Fri Dec 29 11:37:09 PST 2000 — Update on Napa dialup issue. PacBell re-seated the switch module in the Napa CO in turn our Napa main pop is back up and running. – Steve
Fri Dec 29 11:18:55 PST 2000 — We’re having ongoing problems this morning with our primary authentication server. About 20% of the time, it’s failing to authenticate customer logins. This affects dialup, mail and shell access, as well as web based member tools. We are working to reduce the workload on the primary server in an attempt to resolve this problem, but haven’t had much luck. This issue has been slowly building for a couple weeks, and is quite a bit worse today.
Kelsey, Eli, Steve and Russ are working to bring online two new authentication servers that have been in the works for some time. The two new machines will be much, much faster then the current configuration, and will be load balanced by the Alteon L4 switches for full redundancy. We’re hoping to wrap this up late this afternoon, but the final deployment may end up happening this weekend due to testing overhead.
If you have authentication failures, please do simply try again. We’re sorry for the inconvenience this causes! If you find that after multiple attempts, you still cannot access the service, please contact support ASAP at 707-547-3400 and them know. -Dane
Fri Dec 29 09:46:16 PST 2000 — PacBell reports a switch module has gone down in the Napa CO, this is causing our main Napa dialup number to return busy signals. PacBell has assured me that this is getting top priority and should be fixed shortly. Meanwhile we do have redundant dialup access for Napa. You can find an alternate dialup number by by checking our pop finder tool at www.sonic.net/cgi-bin/pops.pl or by calling tech support at 707-547-3400. – Steve
Fri Dec 29 08:39:43 PST 2000 — One of our radius servers was failing to authenticate mail requests this morning. After a quick restart it started working again. – Steve
Fri Dec 29 17:51:23 PST 2000 — This afternoon, we’ve isolated the issue with the Radius code and fixed it, the last few hours of monitoring show that it is working well. We will deploy the two new Authentication servers next week after more development, but the existing configuration should serve well until the servers are ready. – Russ, Kelsey, Eli
Wed Dec 27 15:42:10 PST 2000 — We had a carrier transition on our T3 to UUNet, causing a few minutes of network instability while the Cable & Wireless T3 took up the load- The redundant configuration of our network prevented this from being a serious issue. – Eli
Thu Dec 21 03:20:29 PST 2000 — Night Ops Complete: Our NetApps, freezer and icebox, are now configured in a cluster such that if a head unit fails, the other will seamlessly take over it’s NFS duties.
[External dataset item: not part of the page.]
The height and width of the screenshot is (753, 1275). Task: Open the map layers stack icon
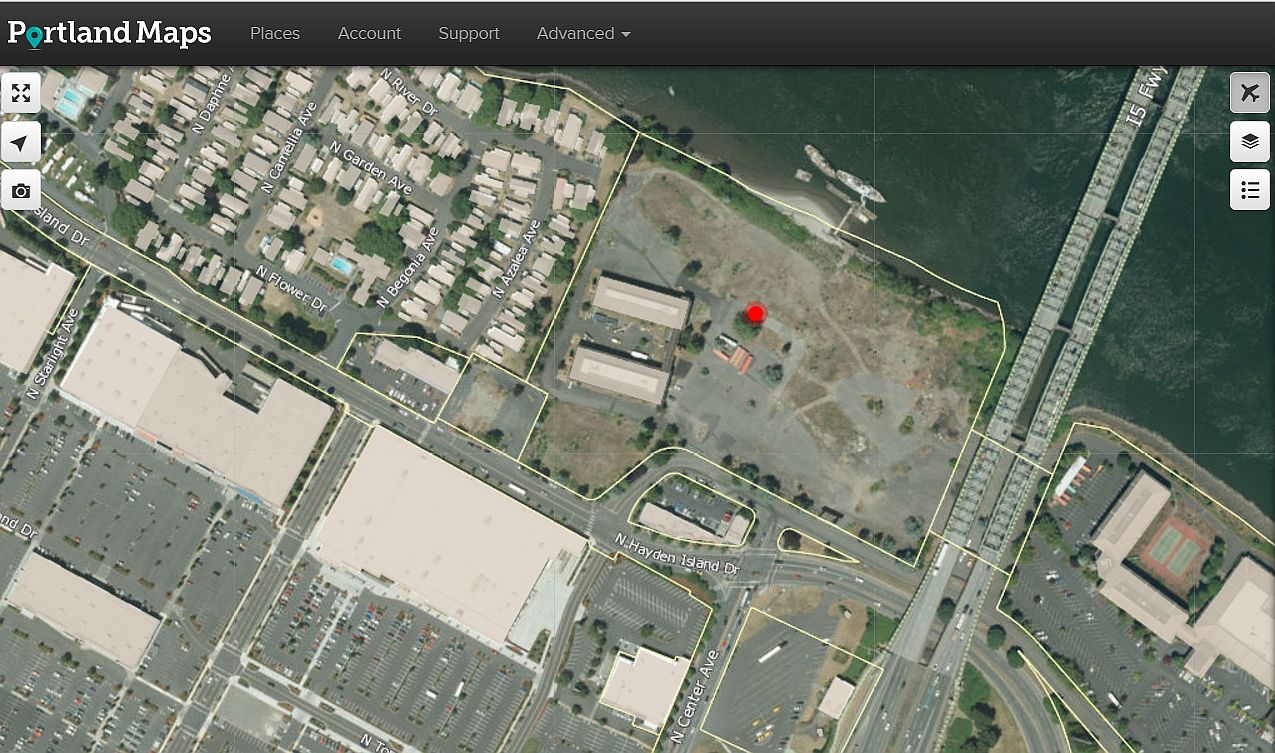1249,141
Like the Alteon’s load balancing of all email, ftp and web, we now have redundancy on the NFS back-end. Thanks to Dan from NetApp we have also thoroughly tested and proven that the cluster fail-over works properly.
It should be noted that both NetApps had to be halted during the installation of the additional hardware needed to support clustering. During this time, inbound email queued locally on each mail server, but pop services were offline, along with web, ftp and shell. The total service outage extended from 12:15 AM to about 1:00 AM.
Our two new Cisco routers are on site and we’re preparing to migrate to an active-active dual router configuration using Cisco’s HSRP (similar to VSRP) protocol. Once we have finished the migration to the new Ciscos we will have full end-to-end redundancy in our core network and for all of our core services.
We also replaced our Redback’s SMS 1000 loaner with our new SMS 1800 which has a much greater capacity for expansion over our old SMS 500. The SMS terminates all PacBell and Broadlink DSL service on our network.
Lily, the T3 MUX, had it’s primary controller restored (from the last night ops.) So once again, lily is internally redundant. We also completed some routine maintenance and reorganization of our NOC and some of our core servers.
-Kelsey, Steve, Nathan, Russ, Matt, Jared, Jeff, and the guys from NetApp.
Wed Dec 20 13:46:06 PST 2000 — We will be installing our new netapp in a redundant configuration, we have the netapp engineers here to help us get this up with minimal down time. There may be a short interruption of local services between 12:00am and 1:30am tonight. Also we will be upgrading our SMS1000 to a new SMS1800, this is our Redback DSL router so DSL service will be interrupted for about 15 minutes at 1:30am tonight. Thanks -Kelsey, Steve, Jeff and the NetApp crew.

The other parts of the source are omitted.